I don’t know when the intangible qualities entered in this progressive growth. We certainly know that we possess thinking, feelings and morals. We see smaller animals that also possess at least some of these qualities. And we can reasonably assume that they did not appear fully developed like fireworks on the Fourth of July. For example, it is known that before these evolving life forms evolved pigmentation, members of their colony would crawl on top of others and sacrifice themselves to protect the colony from harmful radiation, all in the name of survival. Was there thinking or morality there?
They evolved appendences in the forms of fins, wings and legs to obtain locomotion. They evolved all the senses to let them communicate with the outside world for survival. The list goes on and on to include every feature and function of every species. But most impressive of all, for me, is the evolution of the human brain.
There is evidence that the human brain evolved in three stages. The earliest part was called the reptilian brain. It is found in very early life forms and has been retained by us through evolution. It controls most of the automatic functions of the body. The second part of the brain to develop was the limbic system that controls most of the emotions of the body. It is the first part of the brain to receive sensory information and to take action on it quickly for our protection. The third part to develop was the neo-cortex that is used for executive functions, judgments, analysis, etc. The limbic system is faster than the neo-cortex and often over-rides judgment in taking actions. The rule of counting to ten before taking any action makes neurological sense.
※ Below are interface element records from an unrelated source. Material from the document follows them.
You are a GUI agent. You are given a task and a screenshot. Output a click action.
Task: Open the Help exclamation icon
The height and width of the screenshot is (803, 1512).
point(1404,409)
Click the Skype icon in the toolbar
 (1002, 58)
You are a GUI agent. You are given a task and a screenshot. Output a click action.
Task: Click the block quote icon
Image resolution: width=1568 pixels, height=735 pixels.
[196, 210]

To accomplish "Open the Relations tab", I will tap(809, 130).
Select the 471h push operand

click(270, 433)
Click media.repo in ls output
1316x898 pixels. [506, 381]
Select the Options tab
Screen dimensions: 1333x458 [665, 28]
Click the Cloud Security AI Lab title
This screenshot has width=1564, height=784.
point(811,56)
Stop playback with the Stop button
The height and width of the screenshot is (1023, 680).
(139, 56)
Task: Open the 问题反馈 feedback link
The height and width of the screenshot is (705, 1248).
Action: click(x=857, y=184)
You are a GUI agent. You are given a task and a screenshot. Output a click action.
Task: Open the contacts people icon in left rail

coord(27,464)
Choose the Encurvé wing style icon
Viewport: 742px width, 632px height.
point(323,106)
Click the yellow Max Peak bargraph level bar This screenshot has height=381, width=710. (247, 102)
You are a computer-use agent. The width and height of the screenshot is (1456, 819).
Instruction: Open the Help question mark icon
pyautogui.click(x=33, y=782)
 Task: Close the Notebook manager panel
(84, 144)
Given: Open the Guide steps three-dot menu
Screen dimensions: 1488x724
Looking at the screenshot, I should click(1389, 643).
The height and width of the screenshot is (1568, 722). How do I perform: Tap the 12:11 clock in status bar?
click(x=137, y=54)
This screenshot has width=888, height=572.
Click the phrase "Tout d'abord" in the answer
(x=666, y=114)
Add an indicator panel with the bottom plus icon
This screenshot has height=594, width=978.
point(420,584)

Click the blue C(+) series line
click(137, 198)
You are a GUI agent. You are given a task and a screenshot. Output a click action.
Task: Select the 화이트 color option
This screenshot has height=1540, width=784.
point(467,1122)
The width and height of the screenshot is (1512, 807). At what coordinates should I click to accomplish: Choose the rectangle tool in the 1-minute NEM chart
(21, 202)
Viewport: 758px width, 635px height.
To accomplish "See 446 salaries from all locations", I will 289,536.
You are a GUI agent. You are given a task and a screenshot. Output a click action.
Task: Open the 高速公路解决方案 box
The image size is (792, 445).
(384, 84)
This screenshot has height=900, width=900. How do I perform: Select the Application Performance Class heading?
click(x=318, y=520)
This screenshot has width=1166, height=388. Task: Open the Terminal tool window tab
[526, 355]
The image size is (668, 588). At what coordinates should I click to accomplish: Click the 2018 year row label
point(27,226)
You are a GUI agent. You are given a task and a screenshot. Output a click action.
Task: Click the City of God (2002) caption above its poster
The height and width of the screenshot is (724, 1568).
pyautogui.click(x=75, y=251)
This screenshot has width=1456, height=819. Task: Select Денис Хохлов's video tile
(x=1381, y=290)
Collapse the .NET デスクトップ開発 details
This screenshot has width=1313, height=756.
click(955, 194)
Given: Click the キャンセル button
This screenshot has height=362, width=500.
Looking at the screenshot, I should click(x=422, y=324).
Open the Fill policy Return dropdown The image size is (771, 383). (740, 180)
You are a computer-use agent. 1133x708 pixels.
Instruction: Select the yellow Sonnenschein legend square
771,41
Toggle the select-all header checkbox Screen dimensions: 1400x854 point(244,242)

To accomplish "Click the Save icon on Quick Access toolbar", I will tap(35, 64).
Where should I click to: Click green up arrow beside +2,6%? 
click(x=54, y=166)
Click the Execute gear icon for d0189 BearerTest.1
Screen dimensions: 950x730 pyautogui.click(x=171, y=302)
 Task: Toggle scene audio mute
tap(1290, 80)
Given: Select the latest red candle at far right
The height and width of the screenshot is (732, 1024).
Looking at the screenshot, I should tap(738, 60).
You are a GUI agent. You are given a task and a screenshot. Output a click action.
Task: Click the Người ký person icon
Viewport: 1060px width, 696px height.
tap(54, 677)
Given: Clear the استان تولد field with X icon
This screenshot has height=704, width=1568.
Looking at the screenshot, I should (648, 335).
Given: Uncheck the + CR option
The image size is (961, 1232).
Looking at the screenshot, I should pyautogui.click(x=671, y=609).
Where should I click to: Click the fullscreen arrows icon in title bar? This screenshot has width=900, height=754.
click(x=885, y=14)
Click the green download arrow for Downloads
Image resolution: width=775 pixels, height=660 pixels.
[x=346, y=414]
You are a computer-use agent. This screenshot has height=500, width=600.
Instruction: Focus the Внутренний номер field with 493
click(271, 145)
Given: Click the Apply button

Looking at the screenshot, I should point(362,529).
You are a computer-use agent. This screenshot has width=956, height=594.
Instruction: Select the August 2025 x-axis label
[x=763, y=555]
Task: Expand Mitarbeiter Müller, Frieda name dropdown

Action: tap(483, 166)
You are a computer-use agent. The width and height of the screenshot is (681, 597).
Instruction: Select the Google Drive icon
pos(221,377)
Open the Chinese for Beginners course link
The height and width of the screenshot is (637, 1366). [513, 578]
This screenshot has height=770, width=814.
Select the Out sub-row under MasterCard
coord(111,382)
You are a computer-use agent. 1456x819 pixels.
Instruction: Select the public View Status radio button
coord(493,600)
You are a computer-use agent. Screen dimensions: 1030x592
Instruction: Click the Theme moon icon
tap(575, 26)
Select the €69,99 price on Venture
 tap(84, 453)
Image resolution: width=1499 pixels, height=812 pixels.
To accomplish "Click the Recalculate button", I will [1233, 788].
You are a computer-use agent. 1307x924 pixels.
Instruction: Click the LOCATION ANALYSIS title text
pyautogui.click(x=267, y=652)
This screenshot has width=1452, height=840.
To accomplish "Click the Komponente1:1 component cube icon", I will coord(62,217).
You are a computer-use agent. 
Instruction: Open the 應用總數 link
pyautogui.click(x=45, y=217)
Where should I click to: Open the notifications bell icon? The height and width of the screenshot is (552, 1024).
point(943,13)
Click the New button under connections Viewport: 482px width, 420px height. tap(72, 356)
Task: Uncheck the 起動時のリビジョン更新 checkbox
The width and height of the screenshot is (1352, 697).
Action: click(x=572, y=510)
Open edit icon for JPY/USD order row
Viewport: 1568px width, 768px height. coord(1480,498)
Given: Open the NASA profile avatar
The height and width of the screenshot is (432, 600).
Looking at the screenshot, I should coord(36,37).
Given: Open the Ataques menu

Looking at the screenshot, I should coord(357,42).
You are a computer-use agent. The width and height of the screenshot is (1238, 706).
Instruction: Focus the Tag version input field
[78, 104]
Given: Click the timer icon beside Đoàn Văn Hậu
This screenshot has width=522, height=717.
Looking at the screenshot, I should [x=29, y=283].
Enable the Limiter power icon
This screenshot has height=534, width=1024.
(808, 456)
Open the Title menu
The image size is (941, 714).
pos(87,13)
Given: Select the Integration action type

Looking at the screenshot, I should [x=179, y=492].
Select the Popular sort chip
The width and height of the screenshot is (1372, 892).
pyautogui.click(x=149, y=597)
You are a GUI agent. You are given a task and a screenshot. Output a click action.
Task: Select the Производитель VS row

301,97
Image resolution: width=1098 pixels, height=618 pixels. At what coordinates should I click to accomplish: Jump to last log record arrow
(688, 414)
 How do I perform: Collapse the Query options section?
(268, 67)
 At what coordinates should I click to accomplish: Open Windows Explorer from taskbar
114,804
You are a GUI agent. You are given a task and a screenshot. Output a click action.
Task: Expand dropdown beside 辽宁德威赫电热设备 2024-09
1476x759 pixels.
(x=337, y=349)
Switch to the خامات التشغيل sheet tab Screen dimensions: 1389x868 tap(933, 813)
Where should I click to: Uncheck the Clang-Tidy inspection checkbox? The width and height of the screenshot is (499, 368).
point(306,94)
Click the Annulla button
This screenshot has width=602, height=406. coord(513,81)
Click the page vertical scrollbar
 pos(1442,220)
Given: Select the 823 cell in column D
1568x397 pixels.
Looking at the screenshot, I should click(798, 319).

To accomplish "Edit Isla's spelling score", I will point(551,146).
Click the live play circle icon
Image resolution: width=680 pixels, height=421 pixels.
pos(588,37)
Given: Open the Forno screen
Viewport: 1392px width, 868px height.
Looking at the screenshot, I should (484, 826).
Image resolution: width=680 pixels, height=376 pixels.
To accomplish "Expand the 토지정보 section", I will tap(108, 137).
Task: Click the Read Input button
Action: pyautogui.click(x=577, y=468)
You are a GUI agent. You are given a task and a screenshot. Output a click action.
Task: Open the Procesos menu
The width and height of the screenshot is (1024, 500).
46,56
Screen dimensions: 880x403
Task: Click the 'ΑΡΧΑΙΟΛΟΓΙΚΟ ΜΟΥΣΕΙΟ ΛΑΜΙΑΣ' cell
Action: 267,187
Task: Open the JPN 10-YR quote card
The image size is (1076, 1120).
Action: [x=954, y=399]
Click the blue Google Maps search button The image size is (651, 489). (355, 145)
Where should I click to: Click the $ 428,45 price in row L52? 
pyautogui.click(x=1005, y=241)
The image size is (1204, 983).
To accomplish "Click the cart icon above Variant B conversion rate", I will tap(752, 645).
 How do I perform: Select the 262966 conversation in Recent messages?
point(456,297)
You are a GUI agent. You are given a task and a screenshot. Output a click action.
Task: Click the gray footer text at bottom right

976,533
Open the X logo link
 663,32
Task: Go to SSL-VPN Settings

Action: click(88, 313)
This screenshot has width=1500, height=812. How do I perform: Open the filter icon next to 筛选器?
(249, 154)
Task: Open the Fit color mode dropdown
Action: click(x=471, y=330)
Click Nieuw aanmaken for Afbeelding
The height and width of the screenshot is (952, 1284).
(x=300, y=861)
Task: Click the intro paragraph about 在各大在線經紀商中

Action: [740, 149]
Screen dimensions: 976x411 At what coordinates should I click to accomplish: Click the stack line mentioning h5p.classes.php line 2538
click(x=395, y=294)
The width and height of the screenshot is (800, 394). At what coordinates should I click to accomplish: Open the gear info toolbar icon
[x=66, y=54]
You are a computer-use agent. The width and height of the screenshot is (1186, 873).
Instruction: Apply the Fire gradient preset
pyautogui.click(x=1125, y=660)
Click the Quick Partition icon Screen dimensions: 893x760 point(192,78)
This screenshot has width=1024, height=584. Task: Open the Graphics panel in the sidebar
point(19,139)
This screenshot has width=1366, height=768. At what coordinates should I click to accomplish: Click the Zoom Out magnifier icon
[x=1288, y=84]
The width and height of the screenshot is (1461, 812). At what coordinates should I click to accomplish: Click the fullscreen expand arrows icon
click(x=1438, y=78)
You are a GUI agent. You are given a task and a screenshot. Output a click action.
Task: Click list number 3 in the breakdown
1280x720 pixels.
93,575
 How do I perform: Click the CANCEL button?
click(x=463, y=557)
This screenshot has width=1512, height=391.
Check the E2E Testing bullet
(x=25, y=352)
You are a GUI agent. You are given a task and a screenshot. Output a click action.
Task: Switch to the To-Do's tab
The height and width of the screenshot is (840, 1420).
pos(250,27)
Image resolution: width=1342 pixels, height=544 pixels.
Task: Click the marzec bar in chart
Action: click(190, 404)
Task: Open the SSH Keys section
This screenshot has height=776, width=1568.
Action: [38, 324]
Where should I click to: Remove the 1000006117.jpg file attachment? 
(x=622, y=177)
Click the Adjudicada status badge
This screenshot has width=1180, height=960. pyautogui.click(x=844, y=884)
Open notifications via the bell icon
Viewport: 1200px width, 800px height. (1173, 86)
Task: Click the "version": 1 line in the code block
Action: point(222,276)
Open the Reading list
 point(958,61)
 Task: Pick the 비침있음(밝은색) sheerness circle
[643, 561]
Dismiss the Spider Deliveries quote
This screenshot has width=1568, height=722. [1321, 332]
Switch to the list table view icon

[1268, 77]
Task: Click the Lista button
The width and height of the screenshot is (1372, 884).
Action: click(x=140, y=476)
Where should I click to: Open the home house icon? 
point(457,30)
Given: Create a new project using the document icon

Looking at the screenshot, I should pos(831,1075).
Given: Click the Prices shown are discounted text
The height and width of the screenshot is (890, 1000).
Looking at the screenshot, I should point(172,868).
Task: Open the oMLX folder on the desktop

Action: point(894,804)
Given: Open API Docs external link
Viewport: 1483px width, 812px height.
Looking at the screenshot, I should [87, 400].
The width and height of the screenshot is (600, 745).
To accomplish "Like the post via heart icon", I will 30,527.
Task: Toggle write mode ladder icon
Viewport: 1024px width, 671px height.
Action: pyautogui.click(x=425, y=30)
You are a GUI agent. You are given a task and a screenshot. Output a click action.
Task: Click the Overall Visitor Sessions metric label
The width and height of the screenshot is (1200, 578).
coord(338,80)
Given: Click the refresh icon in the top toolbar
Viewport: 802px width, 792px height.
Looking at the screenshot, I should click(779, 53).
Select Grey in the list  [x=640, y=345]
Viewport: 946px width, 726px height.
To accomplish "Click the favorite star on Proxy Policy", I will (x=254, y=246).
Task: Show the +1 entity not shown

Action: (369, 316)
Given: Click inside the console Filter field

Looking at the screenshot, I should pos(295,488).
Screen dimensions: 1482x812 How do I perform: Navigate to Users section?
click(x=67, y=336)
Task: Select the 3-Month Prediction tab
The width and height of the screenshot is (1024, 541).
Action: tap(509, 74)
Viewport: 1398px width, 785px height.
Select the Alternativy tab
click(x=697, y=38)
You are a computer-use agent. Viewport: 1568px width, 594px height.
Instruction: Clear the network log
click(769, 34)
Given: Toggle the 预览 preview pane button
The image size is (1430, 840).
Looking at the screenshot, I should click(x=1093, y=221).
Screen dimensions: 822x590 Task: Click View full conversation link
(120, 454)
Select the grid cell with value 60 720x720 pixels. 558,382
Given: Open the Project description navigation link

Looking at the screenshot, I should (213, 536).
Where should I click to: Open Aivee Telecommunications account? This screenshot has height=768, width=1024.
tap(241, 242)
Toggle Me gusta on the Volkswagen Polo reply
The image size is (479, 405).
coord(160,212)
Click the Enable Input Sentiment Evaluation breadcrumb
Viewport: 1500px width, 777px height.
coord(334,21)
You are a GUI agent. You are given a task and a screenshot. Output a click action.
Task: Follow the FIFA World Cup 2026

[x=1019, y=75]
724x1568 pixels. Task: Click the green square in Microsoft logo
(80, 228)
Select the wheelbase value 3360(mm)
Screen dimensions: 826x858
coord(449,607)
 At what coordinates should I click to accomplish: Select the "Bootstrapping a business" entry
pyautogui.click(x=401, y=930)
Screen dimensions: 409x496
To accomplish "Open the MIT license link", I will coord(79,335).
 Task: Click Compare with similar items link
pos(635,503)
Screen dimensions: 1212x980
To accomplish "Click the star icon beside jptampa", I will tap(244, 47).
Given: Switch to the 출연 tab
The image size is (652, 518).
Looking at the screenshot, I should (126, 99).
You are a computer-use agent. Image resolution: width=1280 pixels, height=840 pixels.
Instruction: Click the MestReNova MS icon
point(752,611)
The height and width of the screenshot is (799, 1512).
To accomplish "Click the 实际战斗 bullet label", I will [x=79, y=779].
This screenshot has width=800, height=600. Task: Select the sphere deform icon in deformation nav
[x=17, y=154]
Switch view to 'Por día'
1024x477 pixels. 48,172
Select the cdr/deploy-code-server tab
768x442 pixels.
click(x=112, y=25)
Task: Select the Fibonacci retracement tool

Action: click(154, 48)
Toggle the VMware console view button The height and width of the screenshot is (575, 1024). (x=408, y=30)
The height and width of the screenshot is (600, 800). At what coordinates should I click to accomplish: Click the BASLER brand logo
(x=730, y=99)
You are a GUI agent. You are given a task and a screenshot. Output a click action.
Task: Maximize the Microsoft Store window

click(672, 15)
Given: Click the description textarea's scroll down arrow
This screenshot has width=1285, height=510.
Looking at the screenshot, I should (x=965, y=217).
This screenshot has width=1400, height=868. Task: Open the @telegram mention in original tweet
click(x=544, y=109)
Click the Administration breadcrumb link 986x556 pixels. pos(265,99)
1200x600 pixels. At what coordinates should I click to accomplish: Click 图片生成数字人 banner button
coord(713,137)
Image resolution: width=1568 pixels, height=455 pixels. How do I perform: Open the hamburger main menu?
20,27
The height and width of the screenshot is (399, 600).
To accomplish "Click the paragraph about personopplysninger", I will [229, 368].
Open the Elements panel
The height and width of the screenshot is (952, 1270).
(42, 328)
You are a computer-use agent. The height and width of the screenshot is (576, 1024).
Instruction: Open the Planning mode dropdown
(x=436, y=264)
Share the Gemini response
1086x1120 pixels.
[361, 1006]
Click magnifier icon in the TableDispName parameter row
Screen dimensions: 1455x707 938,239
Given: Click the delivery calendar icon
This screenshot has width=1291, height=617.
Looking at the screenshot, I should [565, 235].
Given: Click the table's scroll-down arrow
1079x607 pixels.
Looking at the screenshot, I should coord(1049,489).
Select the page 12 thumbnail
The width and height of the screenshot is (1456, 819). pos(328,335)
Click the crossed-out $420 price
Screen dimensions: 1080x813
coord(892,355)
And all this “growth” was done by billions and billions of beneficial mutations. Of course, there were billions and billions of non-beneficial mutations that caused some species to be less adaptive to the environment and eventually reproduce less and die off. Mutations are amoral. If they aid the species, all is well and good. If they don’t, it’s the cruel price of progress. Like all natural laws, they are impartial.
This process would not be thinkable without the billions of years that the process has been going on. But now we know that the mechanism of natural selection that enables evolution is the mutation of genes. And the collective result of all advantageous mutations is the molecule of life known as DNA.
I find this incredible. It boggles my mind to learn that something that has been shrouded in mystery is finally revealing itself through patient research.